The interaction of platelet glycoprotein (GP) Ibalpha with von Willebrand factor (VWF) exposed at the injured vessel wall initiates platelet adhesion and thrombus formation. Thus GPIbalpha ectodomain shedding has important implications for thrombosis and hemostasis. A disintegrin and metalloproteinase 17 (ADAM17) was identified recently to play an essential role in agonist induced GPIbalpha shedding. Calpain, the calcium-dependent neutral protease, has been thought to play a key role in GPIbalpha shedding, whereas it still remains unclear the role of calpain in ADAM17-mediated GPIbalpha shedding.

Washed platelets isolated from vein blood of healthy donors were pre-incubated with various reagents. GPIbalpha fragments were detected by Western blot with anti- GPIbalpha C- or N-terminal antibodies. GPIbalpha surface expression was determined by flow cytometry with anti-GPIbalpha N-terminal antibody.
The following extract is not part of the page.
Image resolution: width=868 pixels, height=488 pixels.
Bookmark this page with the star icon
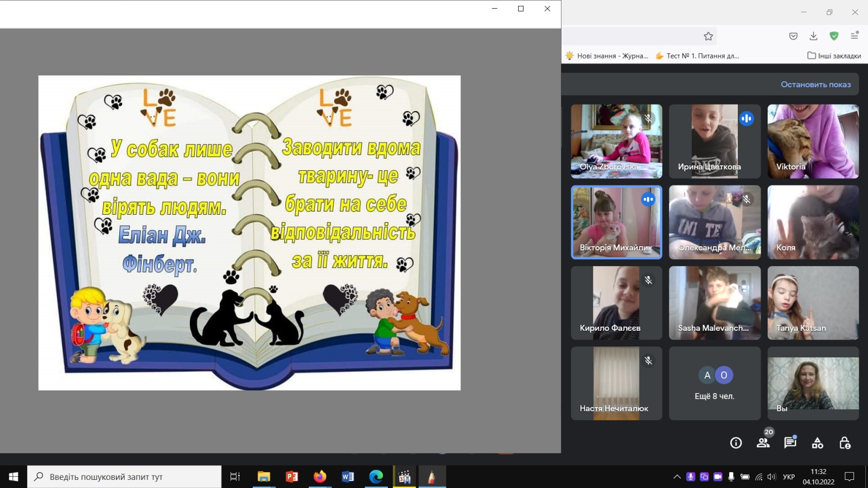pos(708,36)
Western blot and flow cytometry results showed that cell permeable calpain inhibitors, MDL 28170, calpain inhibit I and calpain inhibitor II, significantly reduced calmodulin inhibitor W7- and calcium ionophore A23187-induced GPIbalpha shedding. Dibucaine induced GPIbalpha shedding was potently inhibited by calpain inhibitors. W7 and A23187 induced talin cleavage was abolished by calpain inhibitors. Calpain inhibitors had no obvious effect on N-ethylmaleimide-induced GPIbalpha shedding. In order to investigate the role of protein kinase C (PKC) in calpain-mediated GPIbalpha shedding, calpain inhibitors or PKC inhibitor (bisindolylmaleimide I hydrochloride, BIM) were incubated with platelets respectively, and then platelets were further incubated with PKC activator phorbol-ester (PMA) or dibucaine. PMA-induced or dibucaine-mediated GPIbalpha shedding did not inhibit by calpain inhibitors or PKC inhibitor respectively, indicating that PKC is not involved in calpain-mediated GPIbalpha shedding. In addition, two CHO cell lines expressing wild-type GPIb-IX and GPIb-IX mutant with truncated GPIbalpha lacking filamin A binding site were used to test the role of filamin A in calpain-regulated GPIbalpha shedding. Dibucaine-induced GPIbalpha shedding was inhibited by MDL28170 in both of the cell lines.

The data indicate that calpain plays key roles in ADAM17-mediated GPIbalpha ectodomain shedding and the calpain-regualted GPIbalpha shedding is independent of PKC activity or filamin A cleavage.

No relevant conflicts of interest to declare.